BRIEF
Output nothing but the lines from the beginning of the listing below through the line containing "This screenshot has width=940, height=402.", exactly as they stand, without pictures.

DATASET EXCERPTS
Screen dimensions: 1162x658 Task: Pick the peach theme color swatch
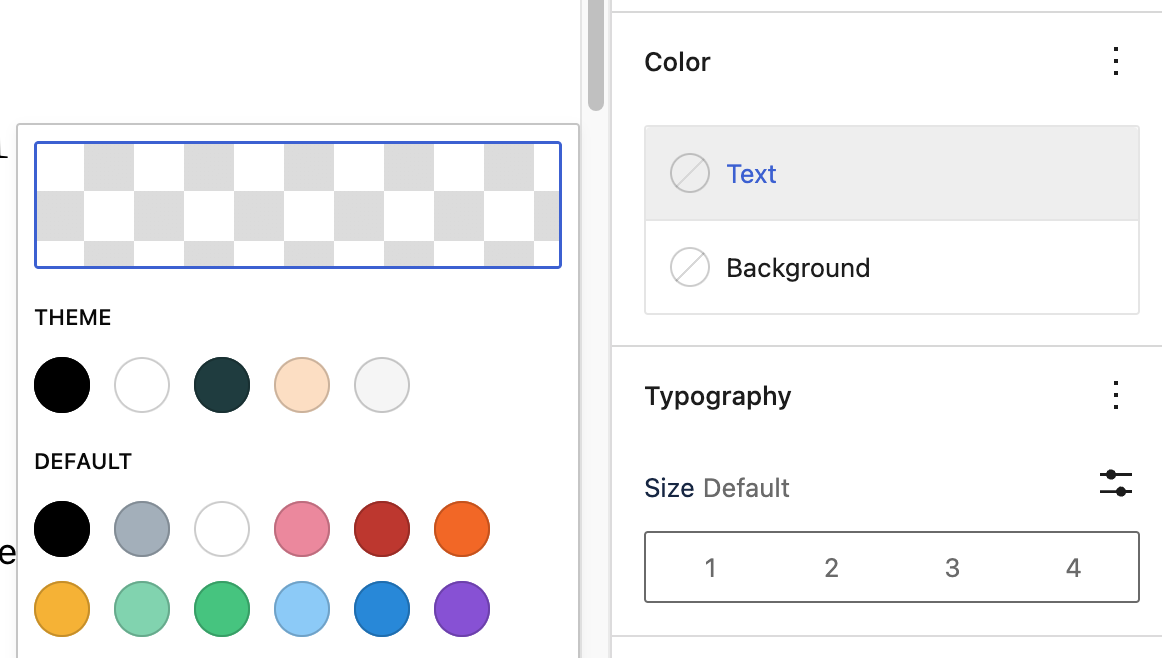tap(301, 385)
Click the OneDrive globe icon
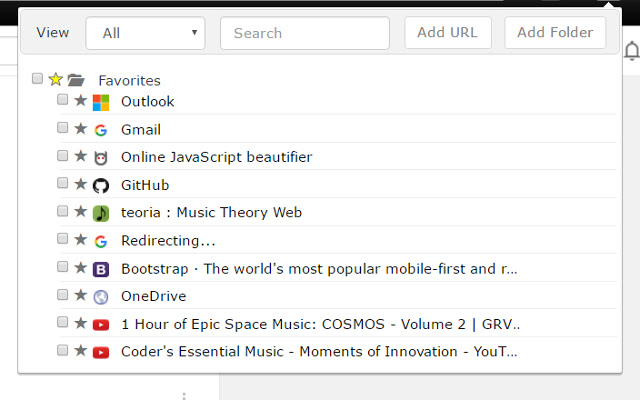This screenshot has width=640, height=400. point(100,297)
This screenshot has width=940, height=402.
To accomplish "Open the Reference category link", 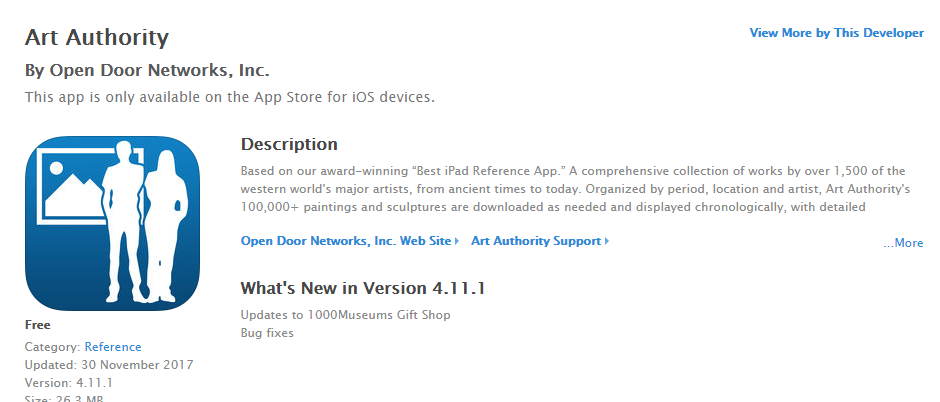I will pyautogui.click(x=113, y=347).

WRITTEN RESPONSE
Screen dimensions: 1162x658 Task: Pick the peach theme color swatch
tap(301, 385)
Click the OneDrive globe icon
This screenshot has width=640, height=400. point(100,297)
This screenshot has width=940, height=402.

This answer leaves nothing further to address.